New York State Medical Treatment Guidelines for Vision Injury in workers compensation patients

The guidelines provided by the New York State Workers Compensation Board offer general principles for the management of Vision Injuries. These directives aim to assist healthcare professionals in determining appropriate strategies for addressing injuries affecting vision as part of a comprehensive treatment plan.

Healthcare practitioners specializing in Vision Injuries can rely on the guidance from the Workers Compensation Board to make well-informed decisions about the most suitable approaches for managing visual impairments in their patients.

It is important to emphasize that these guidelines are not intended to replace clinical judgment or professional expertise. The ultimate decision regarding the management of Vision Injuries should involve collaboration between the patient and their healthcare provider.

Understanding Vision and Oculomotor Challenges in TBI

Traumatic Brain Injury (TBI) often gives rise to a spectrum of vision and oculomotor issues. Among these, oculomotor-based reading difficulties stand out as a prevalent symptom in TBI patients. Various visual symptoms accompany TBI, including eye-focusing problems, challenges in judging distances, diplopia (double vision), dizziness, vertigo, nausea induced by visual stimuli, heightened sensitivity to visual motion, photosensitivity, visual inattention, distractibility, and difficulties in assessing distances (both relative and absolute).

To address these concerns, a Medical Doctor (MD), Doctor of Osteopathic Medicine (DO), or Doctor of Optometry (OD) with specific training and experience in TBI-related visual disturbances should conduct a comprehensive vision evaluation. This evaluation employs standard examination techniques and supplementary tests to diagnose visual disorders associated with TBI. Subsequently, a treatment plan is devised, incorporating rehabilitative interventions.

Rehabilitative interventions may encompass vision therapy, specialized reading spectacles, prism spectacles, and/or tinted spectacles, tailored to address the unique visual challenges arising from TBI.

Assessing Vision in TBI Patients: Tests and Recommendations

Visual Acuity Testing

For certain patients with Traumatic Brain Injury (TBI), Visual Acuity Testing is recommended, particularly in cases of severe TBI or when there are concerns about TBI-related impacts on vision. This assessment aids in identifying deficits in visual acuity and is typically performed once. A follow-up assessment may be considered to detect improvements or resolution, especially upon referral to a specialist as clinically indicated. Visual Acuity Testing serves as a primary means to evaluate impairments in visual acuity, providing valuable insights in the evaluation of TBI patients.

Visual Evoked Potentials (VEP)

In select cases where more common testing methods are not feasible, Visual Evoked Potentials (VEP) are recommended to assess the visual system.
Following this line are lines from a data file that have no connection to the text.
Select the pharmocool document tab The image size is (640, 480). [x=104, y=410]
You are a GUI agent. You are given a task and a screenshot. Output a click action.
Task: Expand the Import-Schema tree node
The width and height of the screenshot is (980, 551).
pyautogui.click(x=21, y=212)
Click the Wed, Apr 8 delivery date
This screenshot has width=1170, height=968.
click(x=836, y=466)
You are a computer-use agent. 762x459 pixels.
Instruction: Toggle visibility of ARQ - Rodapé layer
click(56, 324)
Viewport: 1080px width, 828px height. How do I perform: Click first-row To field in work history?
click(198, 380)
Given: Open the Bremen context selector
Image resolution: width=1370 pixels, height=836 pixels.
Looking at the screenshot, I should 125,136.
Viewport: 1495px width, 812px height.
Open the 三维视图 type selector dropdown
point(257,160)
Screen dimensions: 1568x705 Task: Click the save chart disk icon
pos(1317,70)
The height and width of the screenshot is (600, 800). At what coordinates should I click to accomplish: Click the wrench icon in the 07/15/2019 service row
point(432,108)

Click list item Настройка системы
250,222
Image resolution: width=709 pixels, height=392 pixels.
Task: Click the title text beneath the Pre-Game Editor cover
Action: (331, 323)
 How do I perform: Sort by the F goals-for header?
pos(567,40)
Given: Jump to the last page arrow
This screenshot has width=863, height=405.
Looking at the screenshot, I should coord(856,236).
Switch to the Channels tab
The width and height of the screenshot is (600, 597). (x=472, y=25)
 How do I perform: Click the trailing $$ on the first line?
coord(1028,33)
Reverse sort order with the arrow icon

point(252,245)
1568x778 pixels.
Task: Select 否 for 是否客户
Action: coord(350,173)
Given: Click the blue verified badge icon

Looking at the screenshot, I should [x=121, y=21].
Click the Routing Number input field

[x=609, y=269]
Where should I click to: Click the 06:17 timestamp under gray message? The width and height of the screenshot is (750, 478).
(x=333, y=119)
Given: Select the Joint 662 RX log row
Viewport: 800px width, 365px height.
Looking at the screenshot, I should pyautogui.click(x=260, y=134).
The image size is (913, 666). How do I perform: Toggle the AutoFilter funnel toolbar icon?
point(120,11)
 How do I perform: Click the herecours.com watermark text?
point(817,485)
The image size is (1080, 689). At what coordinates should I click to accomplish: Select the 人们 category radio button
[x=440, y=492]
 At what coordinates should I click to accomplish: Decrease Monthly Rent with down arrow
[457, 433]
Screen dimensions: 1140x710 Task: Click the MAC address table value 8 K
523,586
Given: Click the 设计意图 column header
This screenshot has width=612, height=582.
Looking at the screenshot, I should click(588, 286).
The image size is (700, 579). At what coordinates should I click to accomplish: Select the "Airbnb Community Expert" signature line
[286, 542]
This is particularly applicable in severe TBI cases where conventional methods like bedside testing or Snellen testing may be challenging. VEP offers the benefit of assessing the visual system and can be used as a baseline assessment. If abnormalities persist due to the injury, follow-up testing with visual evoked potentials is a reasonable approach.

Visual Field Testing

In specific cases, Visual Field Testing is recommended, particularly when there are indications of severe TBI or concerns about TBI-related impacts on visual fields, including reported deficits. This assessment aids in identifying deficits in visual fields and is typically performed once. A follow-up assessment may be considered to detect any improvement or resolution.

Visual Perception Testing

Selective use of Visual Perception Testing is recommended for severe TBI or patients with TBI and visual symptoms. This testing is generally indicated when there are concerns about significant impacts on vision. The benefit lies in identifying deficits in the interpretation of visual inputs. Similar to other assessments, Visual Perception Testing is typically performed once, with the option for a second assessment to track improvements or resolution.

Fluorescein Angiography

In specific cases, Fluorescein Angiography is recommended for the evaluation of visual impairment associated with TBI, where the visualization of retinal blood vessels is indicated. This assessment is typically performed as a one-time evaluation.